OPINION

By RICARDO CASTILLO
For four Mexican opposition political parties, it is the lull before the storm, scheduled for Sunday, June 5, when elections for governor will be held in six states.
For sure the leaders of those parties are keeping up the competitive spirit, claiming the candidates they support will come out victors, a hope contenders claim is wishful thinking. But then, crying victory before it happens is the stuff political campaigns are made of, until the hard vote gets counted and ice-cold reality sets in for the losers.
Mexico’s four major opposition parties are well known brands in the nation. By name, they are, in order of voting majority, the National Action Party (PAN), the Institutional Revolutionary Party (PRI), the Party of the Democratic Revolution (PRID) and the Citizens’ Movement (MC.) They have formed a coalition for the upcoming election called “Va Por México” (“It Goes for Mexico”).

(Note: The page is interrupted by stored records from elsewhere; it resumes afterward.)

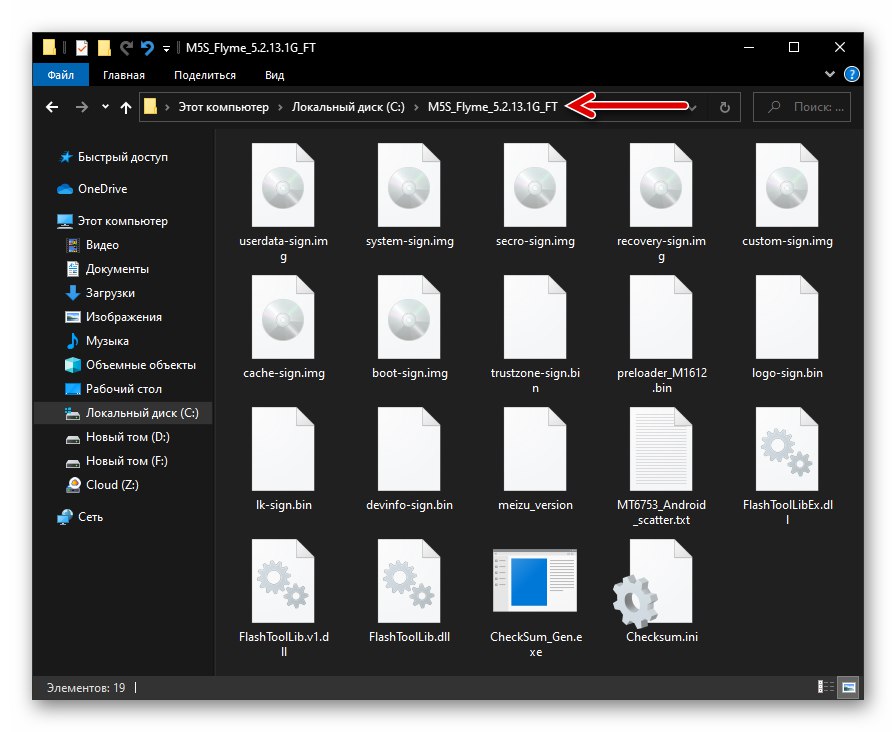The image size is (896, 732).
Task: Go back to the previous folder
Action: click(x=51, y=107)
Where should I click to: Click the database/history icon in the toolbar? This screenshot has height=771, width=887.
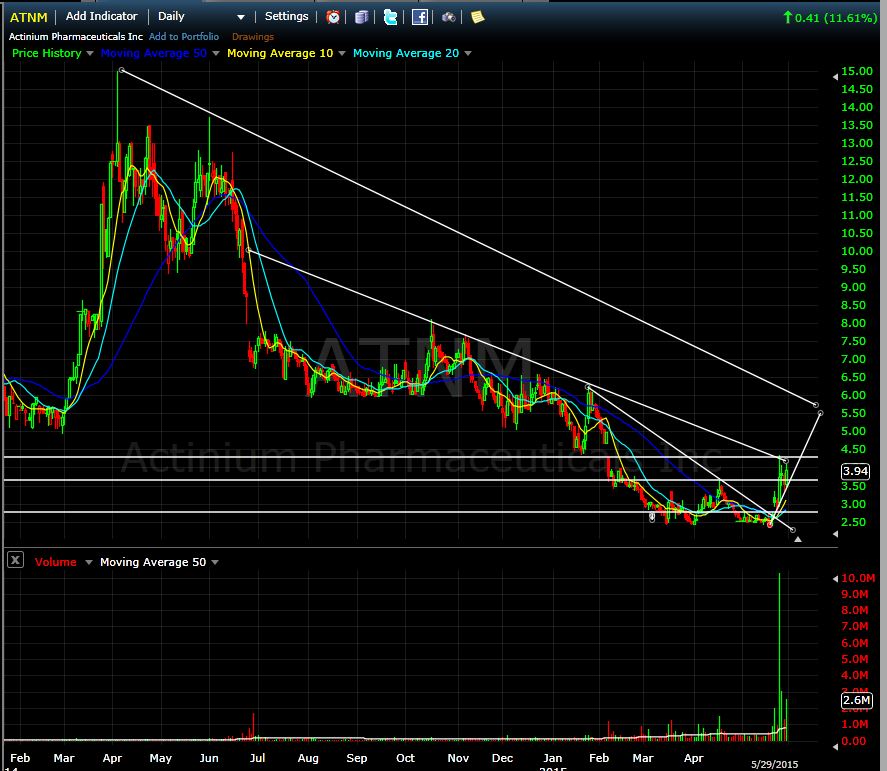coord(361,16)
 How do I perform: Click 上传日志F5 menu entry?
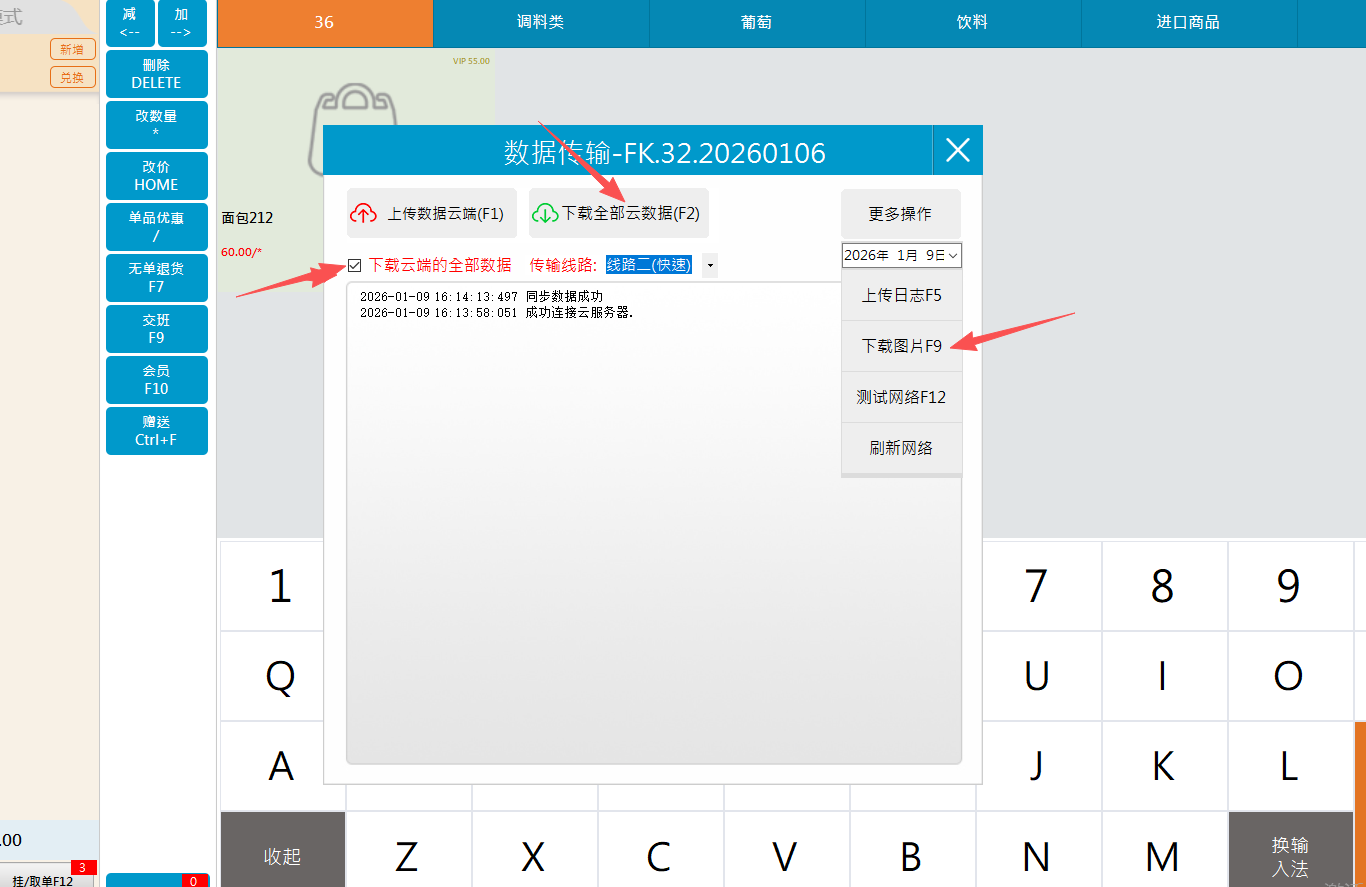(901, 295)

Competing against It Goes for Mexico is the three-party coalition by the National Regeneration Movement, (Morena), the Labor Party (PT) and the Green Ecologist Party of Mexico (PVEM) under the banner of “We Make History Together.”

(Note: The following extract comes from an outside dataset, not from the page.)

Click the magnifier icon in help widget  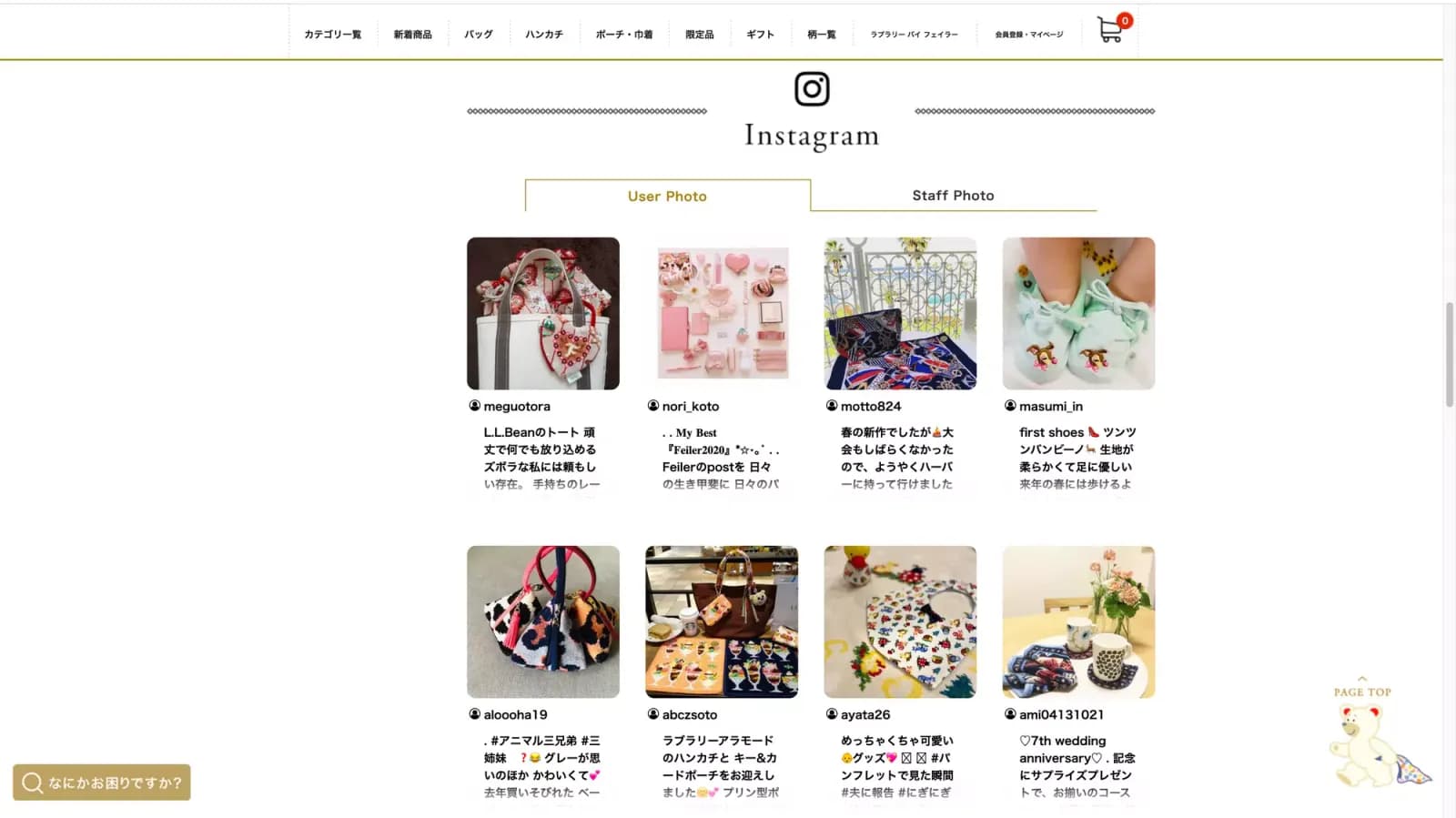[32, 783]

Recently, the It Goes for Mexico coalition showed strength and unity at the Chamber of Deputies, when the member parties pulled up a strong minority stonewall to stop Constitution-amending legislation on an electricity bill banning private participation in power production. The parties, however, had to use some outside help.

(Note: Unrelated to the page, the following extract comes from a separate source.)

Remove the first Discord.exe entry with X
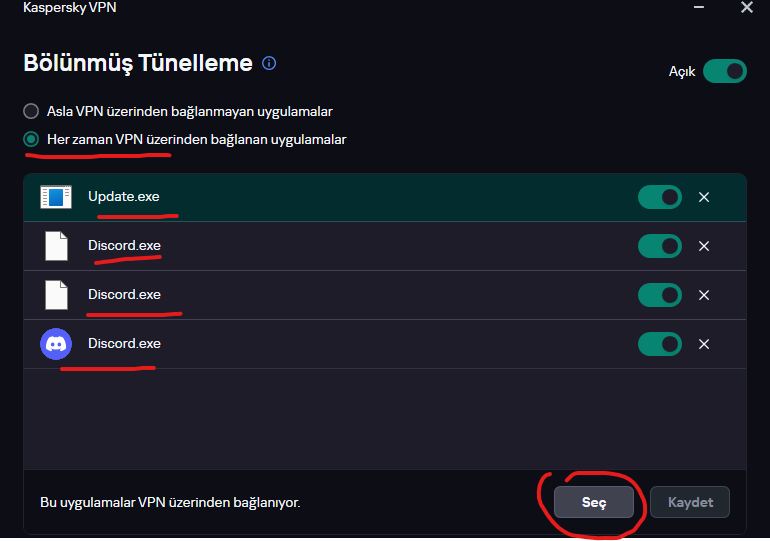770x541 pixels. coord(704,246)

Private conservative businessmen Claudio X. González, Jr., namesake son of business entrepreneur and CEO of U.S. tissue manufacturer Kimberly Clark, summoned the leaders of the four opposition parties and led them to a floor vote, where they won a resounding, if not victory, at least show of power.
But since that vote last April until now, the four leaders of PAN, PRI, PRD and MC have gone their ways to tend electoral matters in the six states where they are facing difficulties to win, which are Aguascalientes, Durango, Hidalgo, Oaxaca, Quintana Roo and Tamaulipas.
Through winning whatever they can salvage of the June 5 elections, the It Goes for Mexico foursome must seek a comfortable positioning, not just for the remaining two and a half years of this six-year term and the last two state elections (Coahuila and Chiapas), but by breezing through and positioning themselves for the Big One, La Grande, the 2024 presidential election.
The problem, according to sympathizers, is that the four leaders of the parties — Marco Cortez of the PAN, Alejandro Moreno of the PRI, Jesús Zambrano of the PRD and Dante Delgado of the MC — broke away suddenly from the coalition and Claudio X’s somewhat aloof leadership to mind their own business.
In a most unusual article published by the conservative newspaper El Financiero (which is a more political than financial publication) on Friday, May 20, lawyer Carlos Javier González blasted the dispositions of party leaders, saying that they “dwindle in size on a daily basis, growing more mediocre, smaller, more and more gray.”
The observation is valid as immediately after the Energy Reform victory, there was a belief that regardless of their ideological differences, the It Goes for Mexico coalition was a new opposition bloc and possibly a solid one to downsize the democratic setup down as close as possible to a two-party system, but that idea was short-lived as each of the leaders has gone his own way.
Another sign of division is that come the day to choose a presidential running candidate, each of the parties will be vying for their own candidate, dismantling the ephemeral unity effort to oust President Andrés Manuel López Obrador (AMLO) and his so-called Fourth Transformation policies – which will eventually include drafting a new Constitution, if AMLO’s National Regeneration Movement (Morena) party and its allies stay in power.
“The way (the opposition leaders) are leading their parties, the 2024 election is about to turn into a field day for Morena and its following,” González wrote. “Those of us who had trusted that we had a serious and up-to-the-level-of-the-challenge opposition, are being advised that there simply isn’t any opposition, nor will there be.”
It should not be forgotten that the PRI and the PAN were both once the unequivocal majority.
But as cheerful spirits claim, hope springs eternal, and now the next step will be to wait and see the opposition’s reaction, whether destiny offers tham victory … or defeat.